My neighbor has offered to raise me a pig with her's as she does not want to keep only one pig but doesn't want two for herself. And cause she is just nice. I'll be supplying the groceries for my pig.

I'm planning to plant some sugar beets in the next couple of days and was thinking maybe I should plant some extra for the pigs.

Does anyone have an idea of how much sugear beet (whole, not pulp) that we can feed and how much they might eat during the feed out? I never raised a pig and she has never fed sugar beet to hers.


----------



## reitenger (Dec 1, 2004)

Way off subject here, but the other day my wife found a whole bunch of sugar beets that had fallen off of the truck. I have been doling one every other day out to my potbelly pig. She spends the whole day fighting with the thing, so it is well worth it just for the exercise she gets.
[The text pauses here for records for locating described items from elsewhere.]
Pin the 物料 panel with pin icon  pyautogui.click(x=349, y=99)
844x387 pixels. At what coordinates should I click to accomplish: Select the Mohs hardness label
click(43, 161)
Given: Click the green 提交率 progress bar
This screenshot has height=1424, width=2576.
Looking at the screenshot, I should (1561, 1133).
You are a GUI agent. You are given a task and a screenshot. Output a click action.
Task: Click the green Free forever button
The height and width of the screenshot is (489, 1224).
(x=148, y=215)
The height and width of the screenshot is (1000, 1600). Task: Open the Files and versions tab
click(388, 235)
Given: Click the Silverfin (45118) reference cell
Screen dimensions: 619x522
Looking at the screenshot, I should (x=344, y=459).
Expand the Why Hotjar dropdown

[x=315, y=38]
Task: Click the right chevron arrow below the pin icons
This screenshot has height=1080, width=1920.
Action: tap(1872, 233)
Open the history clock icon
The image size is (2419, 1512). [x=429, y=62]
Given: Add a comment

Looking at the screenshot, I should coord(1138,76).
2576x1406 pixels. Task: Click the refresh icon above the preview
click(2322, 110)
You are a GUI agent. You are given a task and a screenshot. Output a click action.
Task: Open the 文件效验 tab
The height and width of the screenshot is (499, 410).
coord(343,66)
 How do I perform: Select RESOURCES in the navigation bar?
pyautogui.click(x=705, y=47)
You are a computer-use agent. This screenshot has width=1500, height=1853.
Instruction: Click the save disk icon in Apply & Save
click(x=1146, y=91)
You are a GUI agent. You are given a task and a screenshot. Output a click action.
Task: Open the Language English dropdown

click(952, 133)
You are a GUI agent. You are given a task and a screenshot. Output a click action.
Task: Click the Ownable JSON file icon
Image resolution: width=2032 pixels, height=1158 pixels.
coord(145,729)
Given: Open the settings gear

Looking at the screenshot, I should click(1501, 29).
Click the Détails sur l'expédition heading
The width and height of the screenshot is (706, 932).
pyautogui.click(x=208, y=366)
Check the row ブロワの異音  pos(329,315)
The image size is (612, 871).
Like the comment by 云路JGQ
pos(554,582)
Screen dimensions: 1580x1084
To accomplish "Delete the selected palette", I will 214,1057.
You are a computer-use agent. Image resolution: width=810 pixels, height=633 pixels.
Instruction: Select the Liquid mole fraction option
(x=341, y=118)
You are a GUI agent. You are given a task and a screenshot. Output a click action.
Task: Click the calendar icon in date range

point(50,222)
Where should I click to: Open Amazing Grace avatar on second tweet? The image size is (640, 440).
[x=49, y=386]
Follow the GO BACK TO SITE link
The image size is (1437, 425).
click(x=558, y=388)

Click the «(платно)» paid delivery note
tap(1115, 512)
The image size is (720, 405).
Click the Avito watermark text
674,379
At least my story had pigs and sugar beets in it.


----------



## TurnKey (Aug 11, 2004)

Here in Michigan, autumn brings deer hunting and piles of carrots and sugar beets used as deer feed. Last year i bought some to feed to my pigs as a cheap source of carbs for those cold winter nights. Thrown in whole and raw, they nibbled on them but didn't eat them gone like they do pumpkins. So I cut them up and threw them into my turkey fryer filled with water along with some of those big deer carrots, boiled them up until soft, cooled it down and added salt. I dumped this "stew" into their feeder with some of the regular feed and WOW! Big difference! They loved it! This year I'm gonna do the same thing but I'll add some of the pears and apples from the yard! I can't believe that I'm now cooking dinner for my dinner!


----------



## John Schneider (Sep 9, 2005)

Turnkey...Sounds like a wonderful pie filling! Forget the pigs. Do you put your chef's hat on while cooking supper for your hogs? LOL


----------



## GeorgeK (Apr 14, 2004)

I make a pie like that around halloween, call it blood pie, good way to get some veggies into the kids


----------